### Requirement
Take the line containing "You are a computer-use" through the last line of the data and retype those lines exactly. Pictures do not belong in the copy.

### Dataset excerpts

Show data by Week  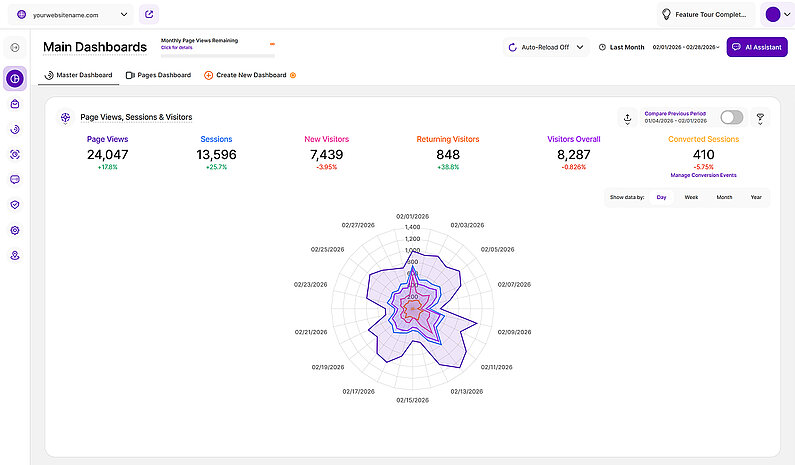[x=691, y=197]
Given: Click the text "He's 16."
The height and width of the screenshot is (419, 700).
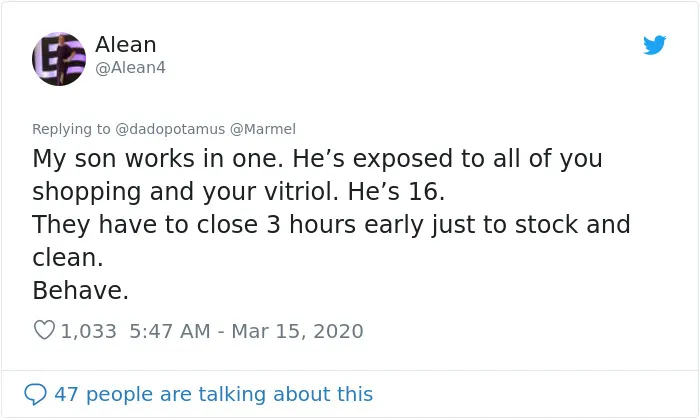Looking at the screenshot, I should 396,191.
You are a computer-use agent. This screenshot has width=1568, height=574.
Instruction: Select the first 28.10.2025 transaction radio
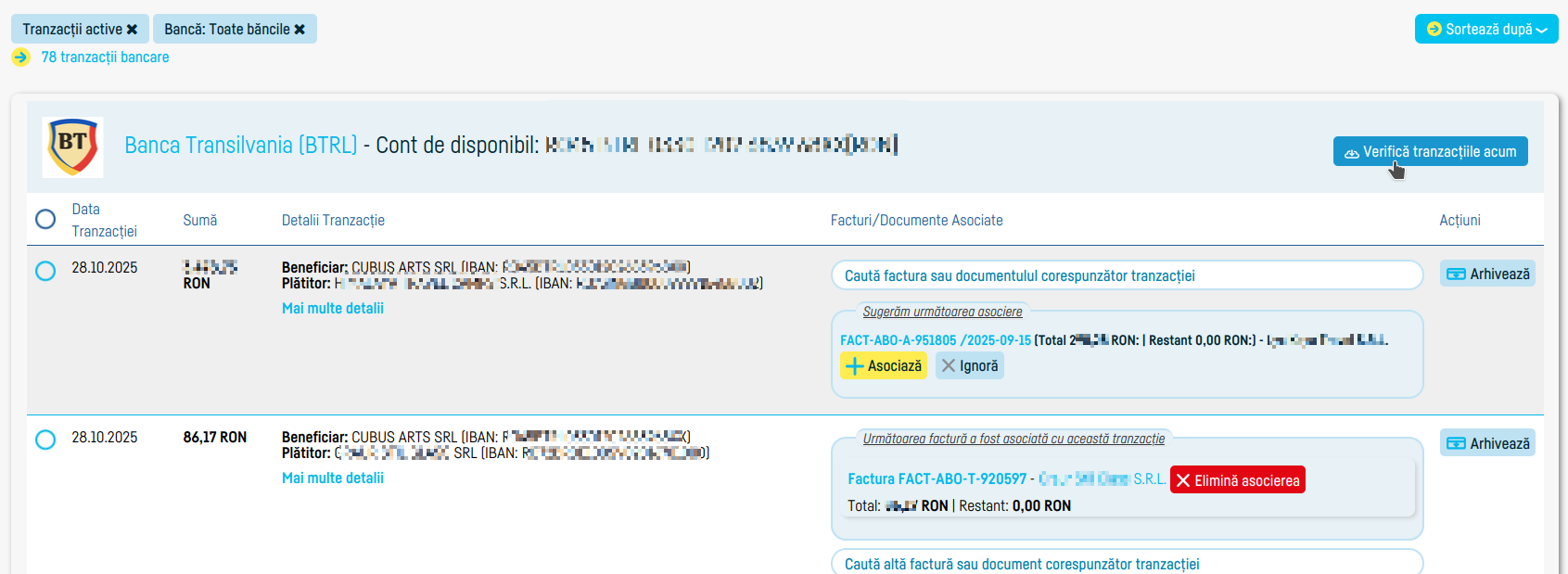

### Response to the exercise
You are a computer-use agent. This screenshot has width=1568, height=574.
Instruction: Select the first 28.10.2025 transaction radio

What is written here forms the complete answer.